TEXT »
:::::
# need Sexual advise for Storyline



## rat2000 (Dec 2, 2010)

I hope this is the Right forum for this Topic and that it wont be canceled again.
It might be not Safework.

I am talking here not about yiffing.

i only need some hints about Relationships and Feelings for each other and not porn. the yiff comes automatic. I have an other problem.
In my real Life I am not very experienced in approaching the opposite Sex.
i try to write a romantic Stortyline for my char in the Game.

I am working on a Storyline for a Flashgame.

my mainchar is a female Cheetah furry.

She is Sexualy Interessted in an female human mage and doesnt know how to approach her. (As well the Writer)
I want to write a small scene where the mainchar is getting in contact with the mage and after some Flirting she is starting to approach the mage and ask for sex.

As i have said i try to make a romantic novel and not sure how to achieve it.

I have these possibilitys:

The mainchar trys to get know the mage and try to become friend with him.
The mainchar tries plump to approach the Mage and sees how it turns out.
The mainchar asks a friend about the Mage and ask for advise.

i am not really sure what character the mage should have.
i wanted to make a normaly Sex driven char who is open for everything but has to be Claimed first.

the mainchar is somewhat childlike and clumsy. She is a nymphomanic and loves to mate.
only that she has never been with an female before.

the mage should have a warm frendly and kind character. 

in the game the lovescene between the mage and my mainchar is chapter 2.

because the game is oriented on the Sex Game part i must make a good Intro with Storyline.

It should be more Romantic than pornographic and i got to find out what way i should take.

before i loose the Line.

----------------------------------

i need a scenario where my Mainchar is approaching the mage. get her known and tries to affect her.
This is still not Sex. Iam meaning the feelings.
Because she as well as i am self are very unexperienced i want to make a storyline where something happens that help the mainchar in the relationship to the mage.
the mage is a little tougher and feel that the mainchar is up into something but plays the dump.
:::::
WHAT TO WORK ON »
• 1. According to the forum post, what kind of character is the main character?
• 2. Decide whether each statement agrees with the forum post, and answer yes or no with the deciding words quoted: (a) The storyline is for a flash game. (b) The love scene between the mage and the main character is in chapter 3. (c) The mage is meant to have a warm, friendly and kind character.
• 3. Reproduce everything in the forum post from "I want to write" down to "friend with him.".
Base your answers only on the forum post.

GIVEN DATA »
:::::
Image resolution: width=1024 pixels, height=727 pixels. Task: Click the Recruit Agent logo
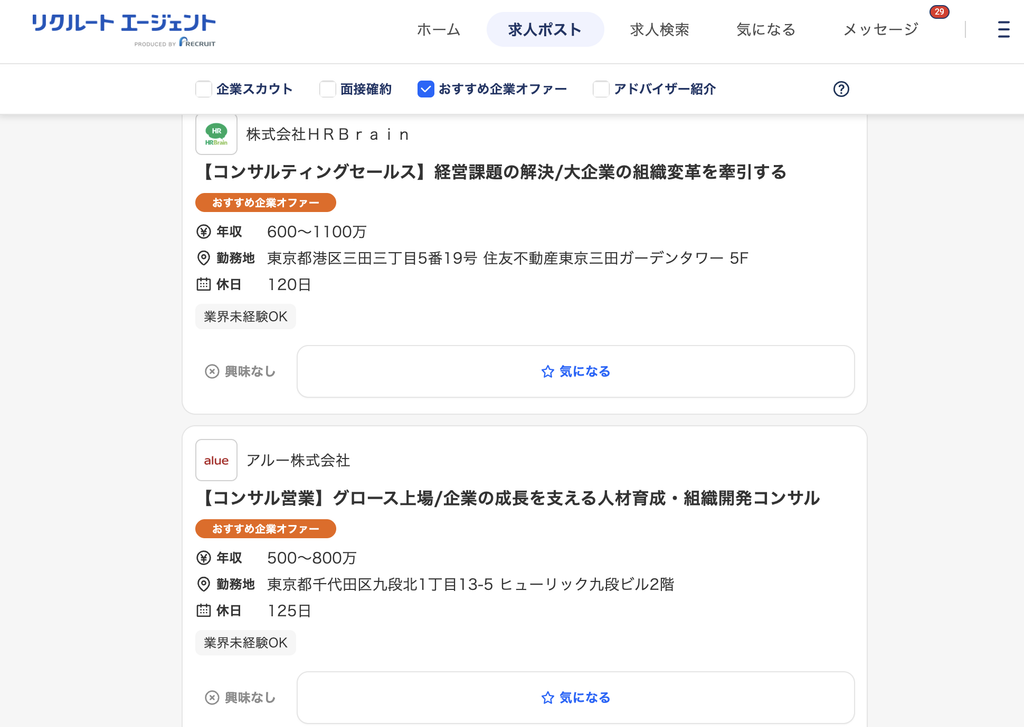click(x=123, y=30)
:::::
EXPECTED RESPONSES »
• 1. A female cheetah furry.

• 2.
(a) Yes: "I am working on a Storyline for a Flashgame."
(b) No: "in the game the lovescene between the mage and my mainchar is chapter 2."
(c) Yes: "the mage should have a warm frendly and kind character."

• 3.
I want to write a small scene where the mainchar is getting in contact with the mage and after some Flirting she is starting to approach the mage and ask for sex.

As i have said i try to make a romantic novel and not sure how to achieve it.

I have these possibilitys:

The mainchar trys to get know the mage and try to become friend with him.